■ **What you are asked to do**:
Below are the entries to work from; restate word for word the portion that opens with the line containing "Sacs & sacs à main femme (635, 1893)" and closes with the line containing "Porte-monnaie & portefeuille", keeping both.

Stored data
┌──
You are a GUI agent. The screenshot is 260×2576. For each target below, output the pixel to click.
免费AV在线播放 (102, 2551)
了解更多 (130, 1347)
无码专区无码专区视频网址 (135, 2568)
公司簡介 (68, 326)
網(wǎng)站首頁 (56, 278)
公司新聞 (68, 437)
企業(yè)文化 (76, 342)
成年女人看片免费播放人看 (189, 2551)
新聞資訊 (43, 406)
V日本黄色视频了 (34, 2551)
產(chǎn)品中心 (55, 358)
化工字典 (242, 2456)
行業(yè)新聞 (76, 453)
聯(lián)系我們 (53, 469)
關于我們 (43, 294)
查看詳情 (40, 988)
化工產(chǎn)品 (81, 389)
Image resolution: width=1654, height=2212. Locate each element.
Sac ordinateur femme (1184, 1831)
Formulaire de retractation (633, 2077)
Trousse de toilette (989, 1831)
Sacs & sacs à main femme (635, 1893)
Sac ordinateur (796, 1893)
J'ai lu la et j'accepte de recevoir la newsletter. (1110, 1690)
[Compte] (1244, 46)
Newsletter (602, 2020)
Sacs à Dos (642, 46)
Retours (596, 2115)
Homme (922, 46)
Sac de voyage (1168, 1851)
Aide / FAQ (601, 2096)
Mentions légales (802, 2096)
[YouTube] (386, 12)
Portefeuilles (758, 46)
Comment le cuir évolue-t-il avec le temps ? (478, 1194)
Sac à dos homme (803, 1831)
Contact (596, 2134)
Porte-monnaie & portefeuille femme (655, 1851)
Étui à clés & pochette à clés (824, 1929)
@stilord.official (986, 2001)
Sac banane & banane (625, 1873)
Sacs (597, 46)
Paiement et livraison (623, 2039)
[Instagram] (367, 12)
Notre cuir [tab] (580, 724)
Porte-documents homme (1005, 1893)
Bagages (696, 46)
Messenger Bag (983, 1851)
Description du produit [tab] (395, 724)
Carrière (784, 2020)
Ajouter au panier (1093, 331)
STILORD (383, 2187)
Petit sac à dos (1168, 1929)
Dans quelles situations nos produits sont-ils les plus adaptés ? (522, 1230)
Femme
└──
■ **Finished task**:
Sacs & sacs à main femme (635, 1893)
Sac ordinateur (796, 1893)
J'ai lu la et j'accepte de recevoir la newsletter. (1110, 1690)
[Compte] (1244, 46)
Newsletter (602, 2020)
Sacs à Dos (642, 46)
Retours (596, 2115)
Homme (922, 46)
Sac de voyage (1168, 1851)
Aide / FAQ (601, 2096)
Mentions légales (802, 2096)
[YouTube] (386, 12)
Portefeuilles (758, 46)
Comment le cuir évolue-t-il avec le temps ? (478, 1194)
Sac à dos homme (803, 1831)
Contact (596, 2134)
Porte-monnaie & portefeuille femme (655, 1851)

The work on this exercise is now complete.